Text passage:
Johnson Bey v. Scott
Johnson Bey v. Scott
Opinion
IN THE UNITED STATES COURT OF APPEALS FOR THE FIFTH CIRCUIT _____________________ No. 95-10263 _____________________
DORSIE LEE JOHNSON BEY, Petitioner-Appellant, versus WAYNE SCOTT, Director, Texas Department of Criminal Justice, Institutional Division Respondent-Appellee. _________________________________________________________________ Appeal from the United States District Court for the Northern District of Texas (5:94-CV-0020-C) _________________________________________________________________ December 27, 1995 Before KING, HIGGINBOTHAM, and BARKSDALE, Circuit Judges.
PER CURIAM*: Dorsie Lee Johnson-Bey, Jr., a Texas prisoner convicted of capital murder and sentenced to death, appeals from the district court's judgment dismissing with prejudice his petition for the writ of habeas corpus.
* Local Rule 47.5 provides: "The publication of opinions that have no precedential value and merely decide particular cases on the basis of well-settled principles of law imposes needless expense on the public and burdens the legal profession." Pursuant to that Rule, the court has determined that this opinion should not be published.
I. BACKGROUND Dorsie Lee Johnson-Bey, Jr. ("Johnson-Bey") murdered Jack Huddleston in Scurry County, Texas, on March 23, 1985. The factual circumstances of Johnson-Bey's crime, as summarized by the Texas Court of Criminal Appeals, are as follows: In the early morning hours of Sunday, March 23, 1986, [Johnson-Bey] and his accomplice, Amanda Miles, decided to commit a robbery at the Allsup's convenience store in Snyder[, Texas]. After planning the crime, deciding that there should be no witnesses, and waiting for the store to clear of customers, the pair entered the store. On the pretext of wanting a particular item, [Johnson-Bey] lured Huddleston, the clerk, back to the cooler where [Johnson-Bey told him that] this was a robbery and to lie face down on the floor. [Johnson- Bey] then shot the clerk in the back of the neck with a .25 caliber pistol, killing him. Amanda Miles emptied out the cash drawer taking approximately $160.00 (one hundred sixty dollars.) Two cartons of cigarettes were also taken.

Challenges:
**a)** In the court opinion, how much cash did Amanda Miles take from the cash drawer?
**b)** Write the next part of the court opinion, picking up right after its final sentence.

Source excerpt:

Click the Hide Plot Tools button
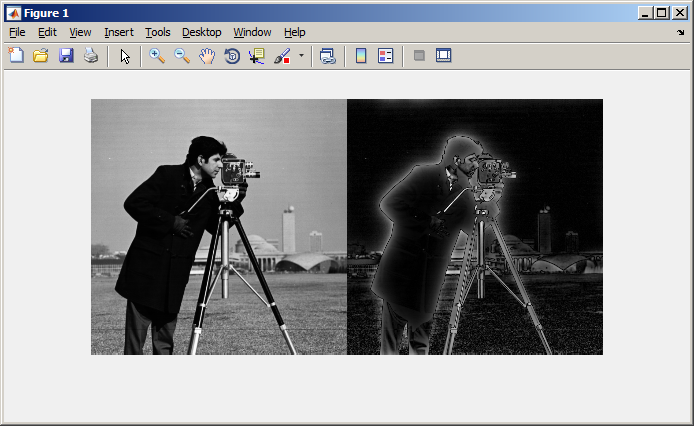[419, 56]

Expected results:
**a)** Approximately $160.00 (one hundred sixty dollars).

**b)**
[Johnson-Bey] was arrested in April for a subsequent robbery and attempted murder of a store clerk in the neighboring town of Colorado City. It was in the course of investigating this latter offense that [Johnson-Bey] confessed to the capital offense committed in Snyder.
Johnson v. State, 773 S.W.2d 322, 324 (Tex. Cr. App. 1989).
Johnson-Bey was indicted for capital murder on May 29, 1986; he was tried by jury and convicted of capital murder on November 12, 1986, and, following the presentation of evidence related to punishment, he was sentenced to death on November 14, 1986. On direct appeal, the Texas Court of Criminal Appeals affirmed Johnson-Bey's conviction and sentence on June 21, 1989. Johnson v. State, 773 S.W.2d 322 (Tex. Crim. App. 1989). The United States Supreme Court granted Johnson-Bey's petition for a writ of
certiorari, and affirmed his conviction and sentence. Johnson v. Texas, 113 S. Ct. 2658 (1993).
On November 9, 1993, Johnson-Bey initiated a state habeas action pursuant to Tex. Code. Crim. Proc. Ann. art. 11.07 by filing an application for state habeas relief in the convicting state district court. The Texas Court of Criminal Appeals denied habeas relief, on the recommendation of the trial court's Findings of Fact and Conclusions of Law, on January 24, 1993.
Johnson-Bey initiated a second state habeas action, raising two additional grounds, on January 18, 1994. The Court of Criminal Appeals again denied relief on January 26, 1994.
Also on January 26, Johnson-Bey filed a federal petition for the writ of habeas corpus in the United States District Court for the Northern District of Texas, Lubbock Division. The case was referred to a magistrate judge, who filed Findings of Fact and Conclusions of Law on December 14, 1994, recommending that habeas corpus relief be denied. On January 17, 1995, the district court entered an order adopting the magistrate judge's recommendation, which dismissed Johnson-Bey's habeas petition with prejudice and denied all relief. Johnson-Bey filed a motion to alter or amend the judgment, which the district court denied on February 15, 1995. Johnson-Bey then filed a timely notice of appeal to this court. The district court granted a certificate of probable cause.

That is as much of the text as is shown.